The inauguration of the Modi Government 2.0 does not seem encouraging because the economy is showing no sign of improvement in many sectors i.e. automobile, manufacturing, FMCG, banking and agriculture. In the month of august 2019; the Central Statics Office (CSO) revealed that the real GDP growth in Q1 of the current fiscal declined to a six-year low of 5%.
It clear that no single factor is responsible for this decline. The vicious circle of poor demand is the major factor behind the whole mess up.
Let us find the reasons in this article that what are the reasons behind the decline in the Indian GDP.
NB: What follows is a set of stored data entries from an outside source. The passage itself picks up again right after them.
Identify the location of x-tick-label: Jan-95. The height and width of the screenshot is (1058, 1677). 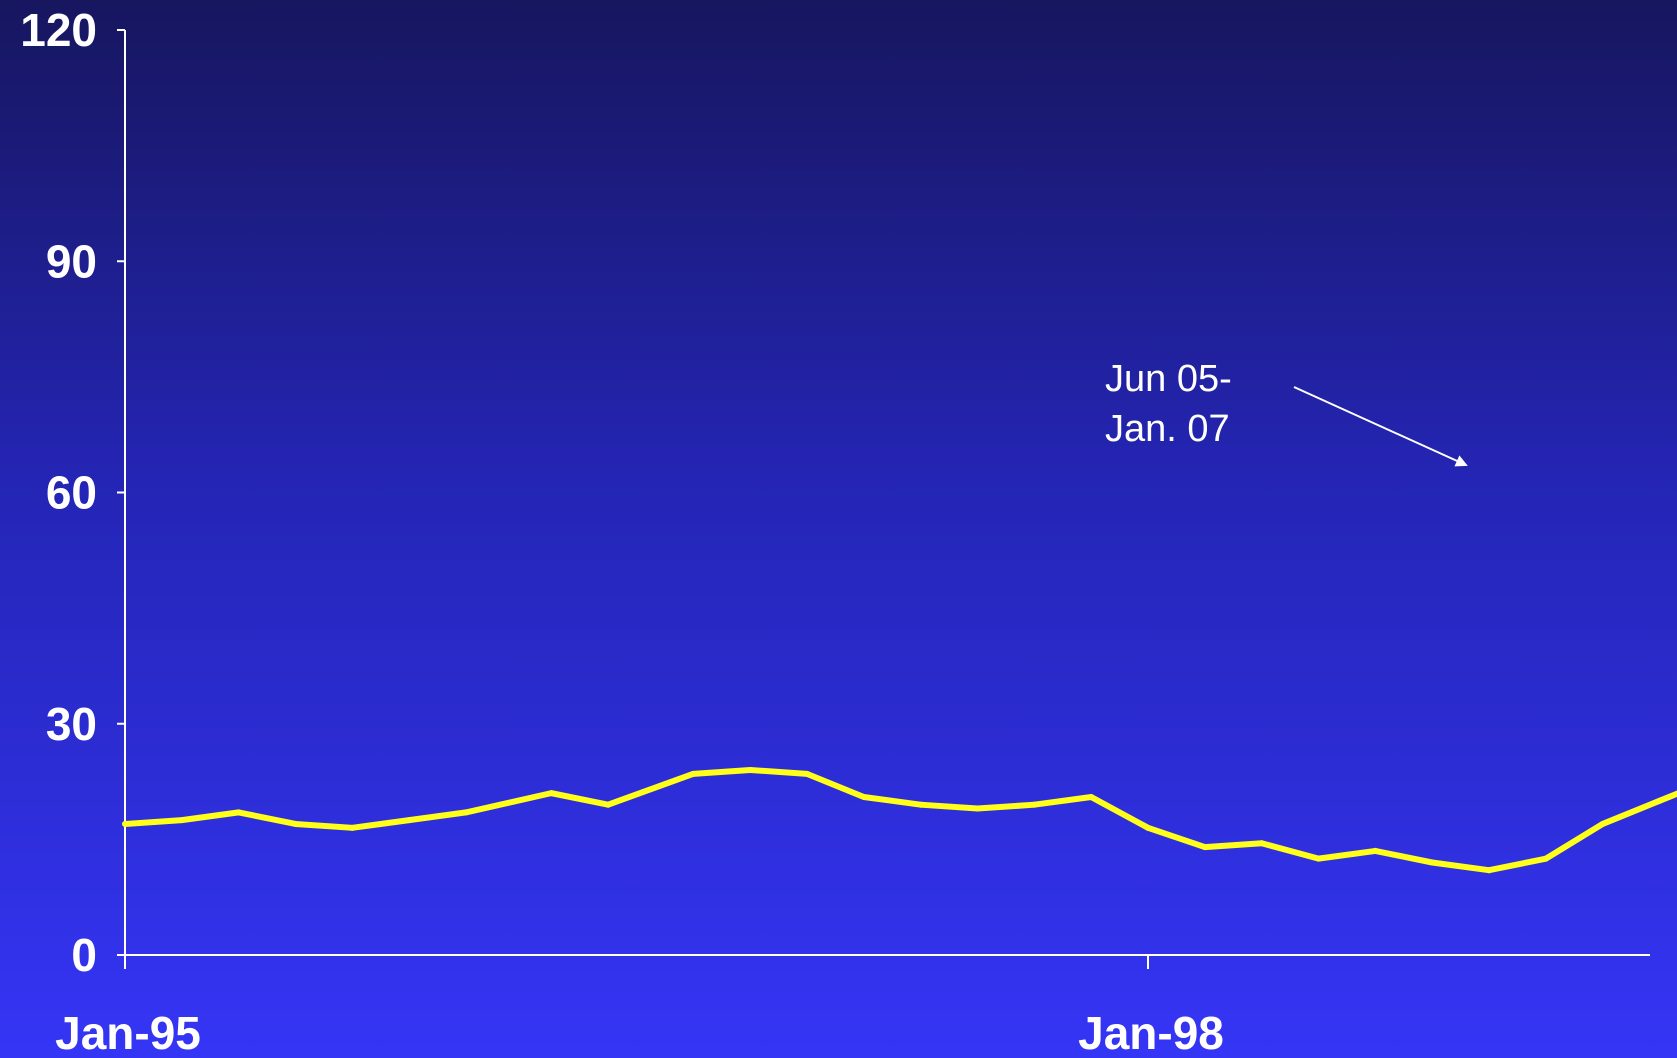
(128, 1032).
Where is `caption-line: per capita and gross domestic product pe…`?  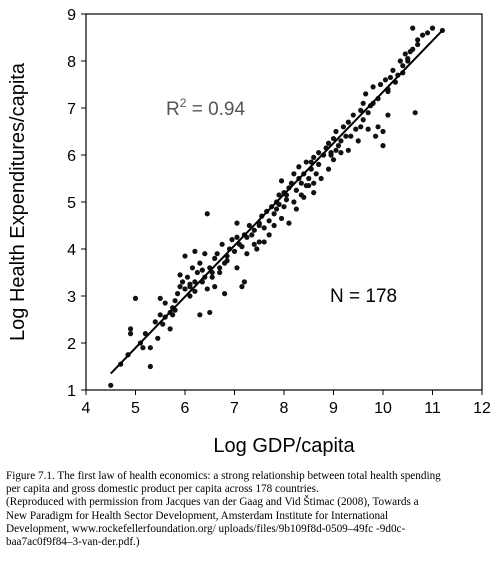
caption-line: per capita and gross domestic product pe… is located at coordinates (162, 490).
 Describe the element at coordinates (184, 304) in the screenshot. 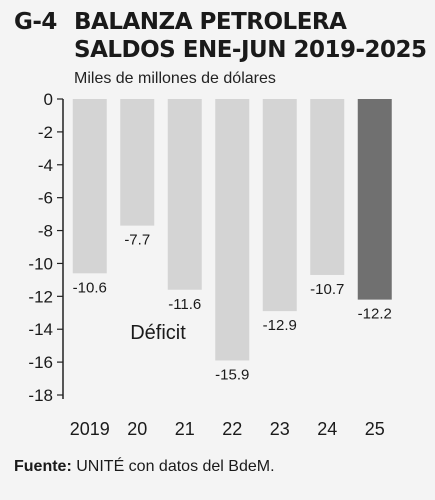

I see `bar-value-label: -11.6` at that location.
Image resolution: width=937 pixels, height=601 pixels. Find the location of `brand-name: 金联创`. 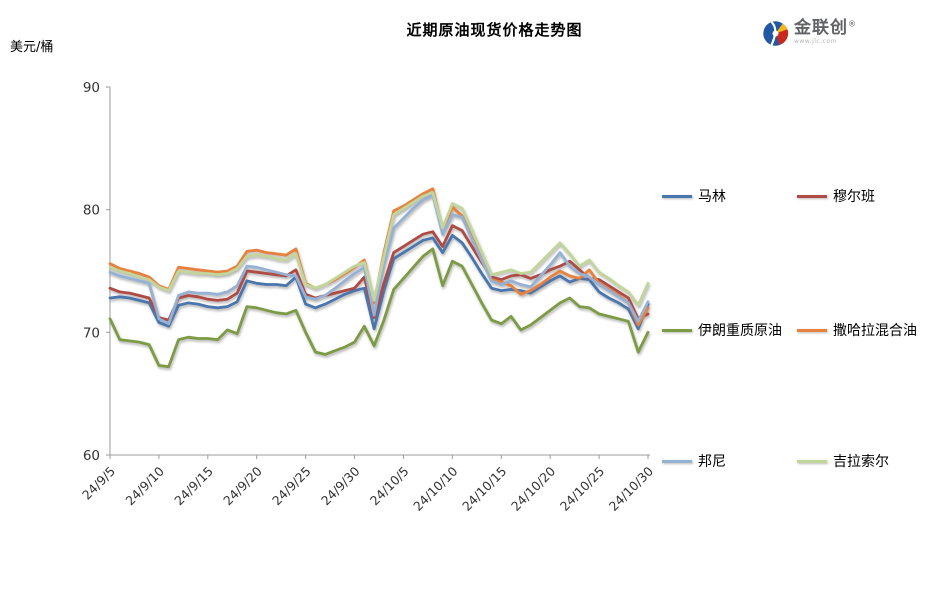

brand-name: 金联创 is located at coordinates (821, 28).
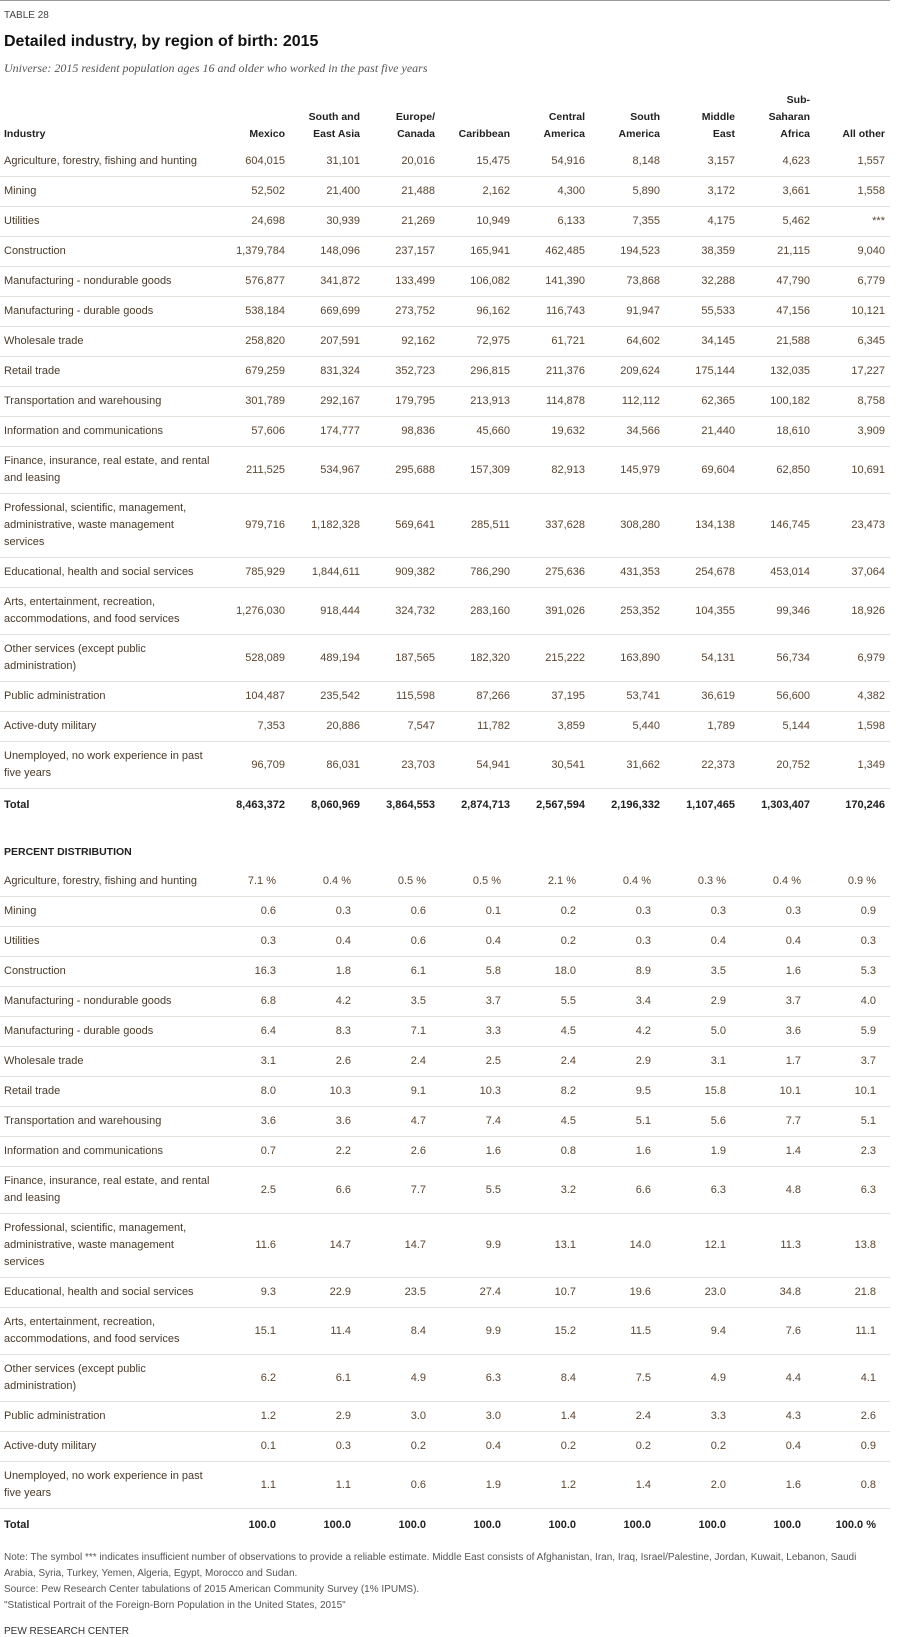 Image resolution: width=918 pixels, height=1637 pixels. Describe the element at coordinates (108, 942) in the screenshot. I see `row-label: Utilities` at that location.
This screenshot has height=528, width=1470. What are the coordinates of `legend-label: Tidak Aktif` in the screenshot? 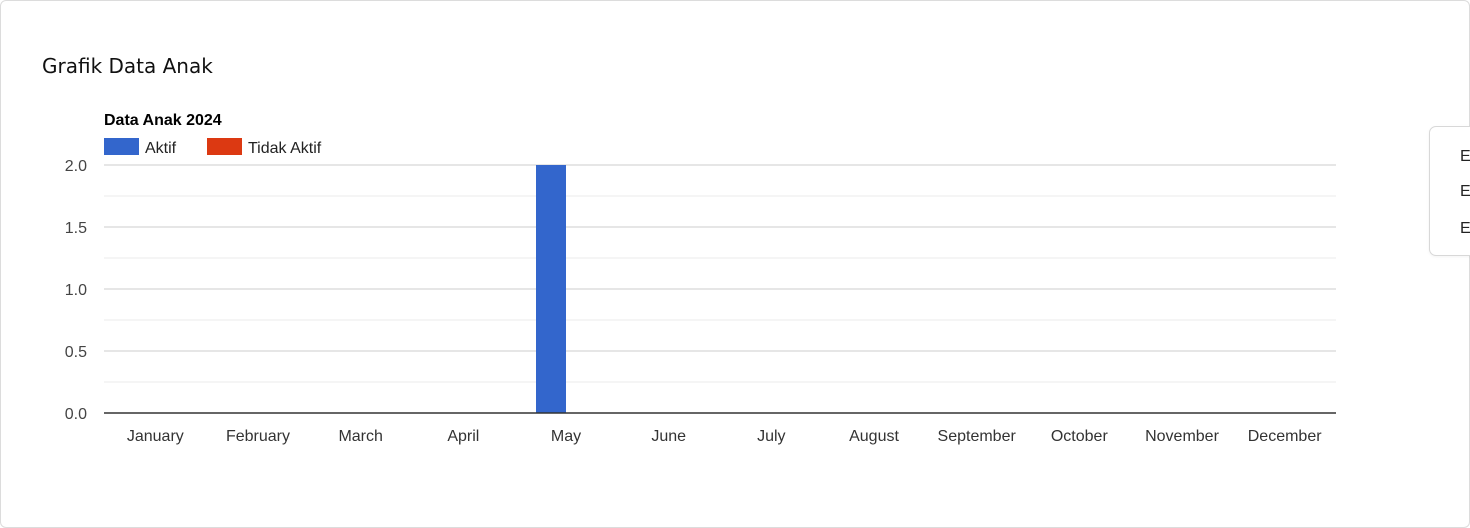 It's located at (285, 148).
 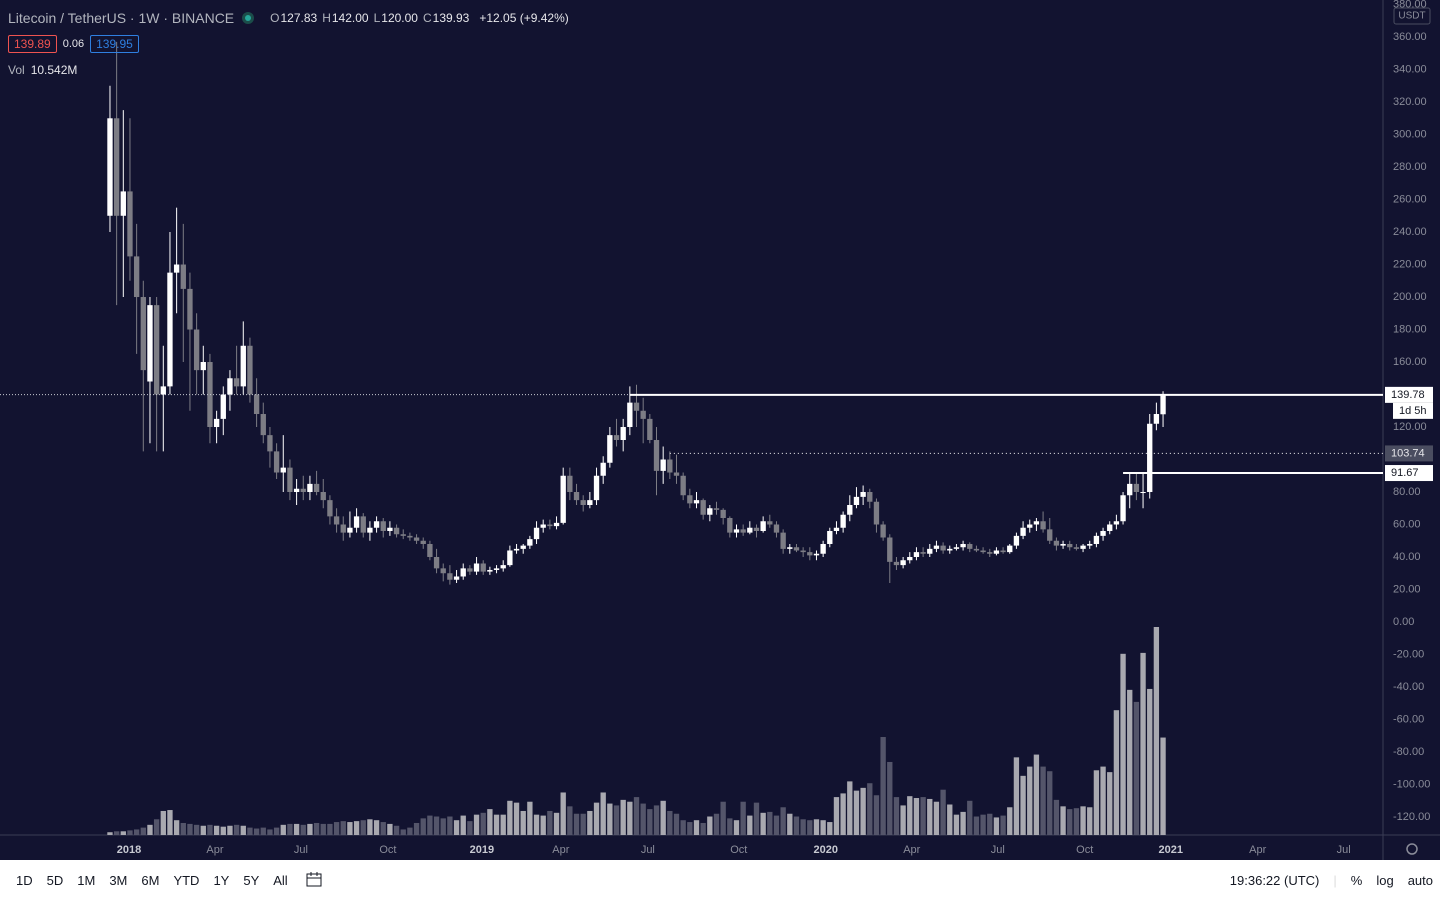 I want to click on currency-box, so click(x=1412, y=16).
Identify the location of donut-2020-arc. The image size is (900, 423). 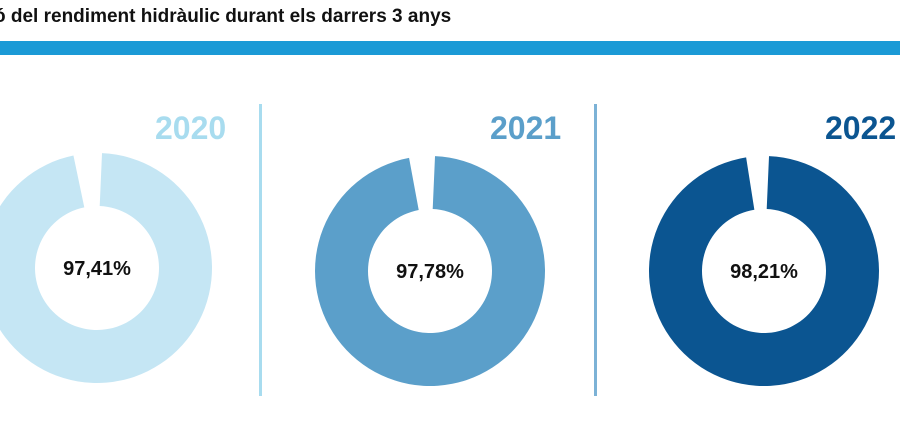
(106, 268).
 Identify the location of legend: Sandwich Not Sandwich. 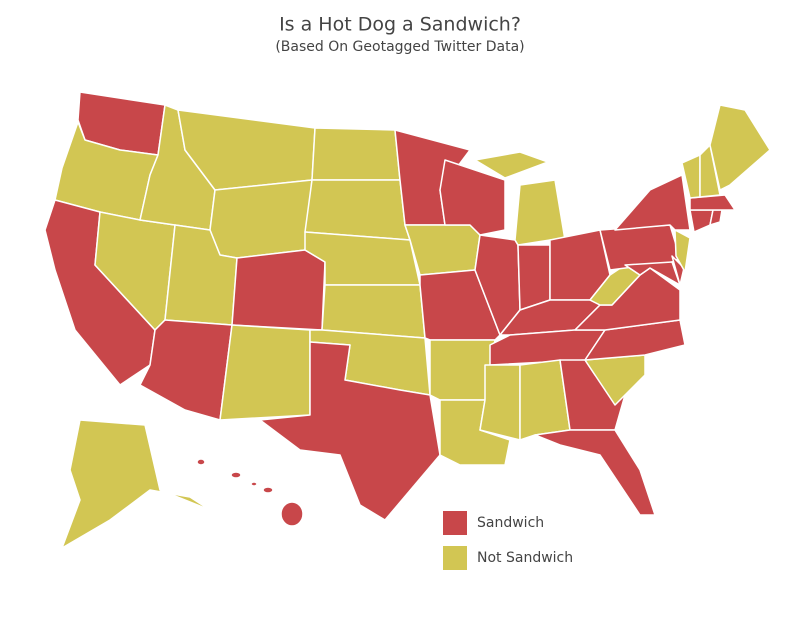
(508, 540).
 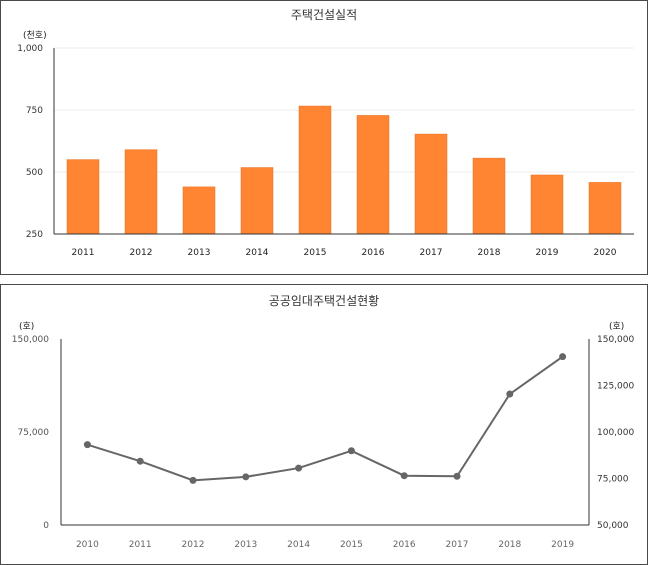 What do you see at coordinates (616, 326) in the screenshot?
I see `right-axis-unit-label: (호)` at bounding box center [616, 326].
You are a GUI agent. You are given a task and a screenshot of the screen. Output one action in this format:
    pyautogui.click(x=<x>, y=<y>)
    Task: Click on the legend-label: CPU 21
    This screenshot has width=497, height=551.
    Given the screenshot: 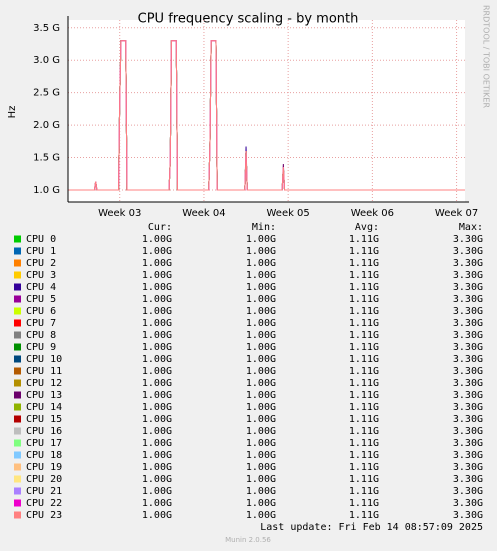 What is the action you would take?
    pyautogui.click(x=44, y=492)
    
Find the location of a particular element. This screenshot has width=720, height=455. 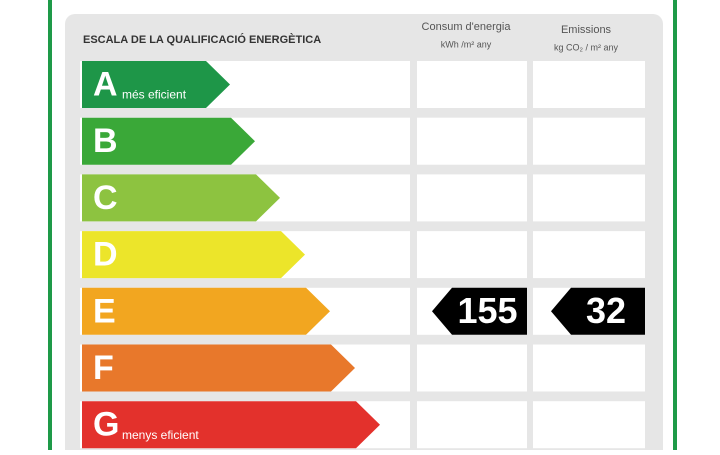

rating-letter: F is located at coordinates (104, 368).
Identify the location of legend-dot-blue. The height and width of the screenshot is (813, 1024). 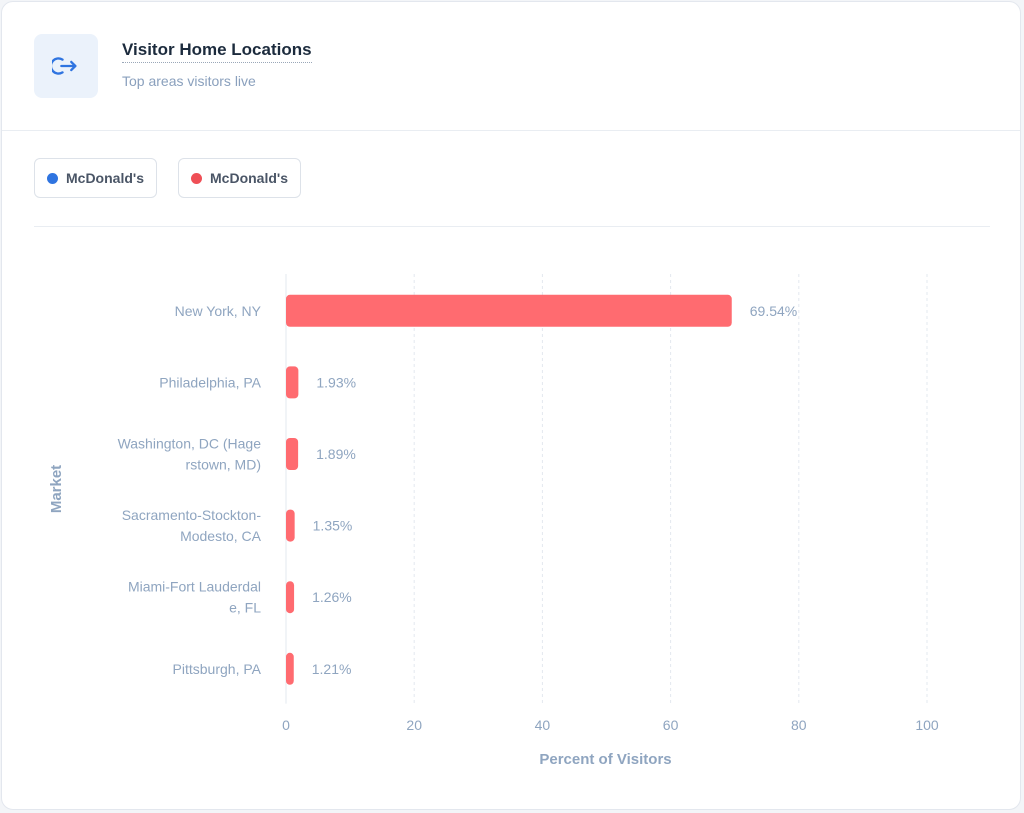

1. Sharp decline in overall demand:
Demand is the real accelerator of the economy. If demand increases then the producer has to increase the production which can not be increased without hiring the more labour force.
Increment in the employment opportunities leads to further demand of the other products in the economy. Since last few months Indian economy is facing the problem of lower demand which ultimately trapped the whole economy.
2. Sharp fall in consumption
Consumption has accounted for 55-58% of GDP.
Remember consumption is at the core of domestic demand in India. Indian economy experienced a sharp decline in private final consumption expenditure from 7.2% in the March quarter to 3.1% in the June.
3. Wrong procedure in the GST implementation
Goods and Services Tax (GST) is a very boosting step (government is getting approximately Rs. 1 lac crore per month as tax collection ) for the Indian economy but its implementation is not much smooth.
The traders are facing problems in getting the GST returns and their huge money is trapped in the hands of government
which is affecting their business due to limited availability of resources.
4. Decline in investment
There is a 79.5% drop in the value of new projects announced during April to June 2019. This is the highest decline since September 2004. The value of declared investments in the same quarter is Rs 71,337 crore, which is also the lowest since September 2004. This is a big indication that industries are not yet confident in India's economic future.
5. Poor condition of banking sector
As we know that Indian banking sector is passing through a very rough time since a long time. Total NPA of the Indian banks is around Rs 7.9 lac crore which is blocking the way of new loan to the other borrowers. The recent announcement of the mergers of the banks may further create the atmosphere of anarchy in the mind of the investors and depositors.
6. Agricultural crisis
Indian agriculture has been a key contributor to India’s growth story and continues to be one of biggest employers. It contributes around 15% in the Indian GDP and employs around 55% population of the country. But this sector is also passing through very rough time. Farmers are not getting adequate price for their crops that is why farmers are committing suicide throughout the country.
Around 12,000 farmers committed suicide in Maharashtra in the last 3 years. Now the farmers suicide rate is around 12.9 suicides per 100,000 in India.
So these 6 major reasons are behind the decline in the GDP of Indian Economy. I hope that the central government is striving hard to bring out the economy from this trap. Recently announced bailout package to banking sector, cut in corporate tax, cut in GST rate for automobile sector and other measures will produce the favourable results for the Indian economy.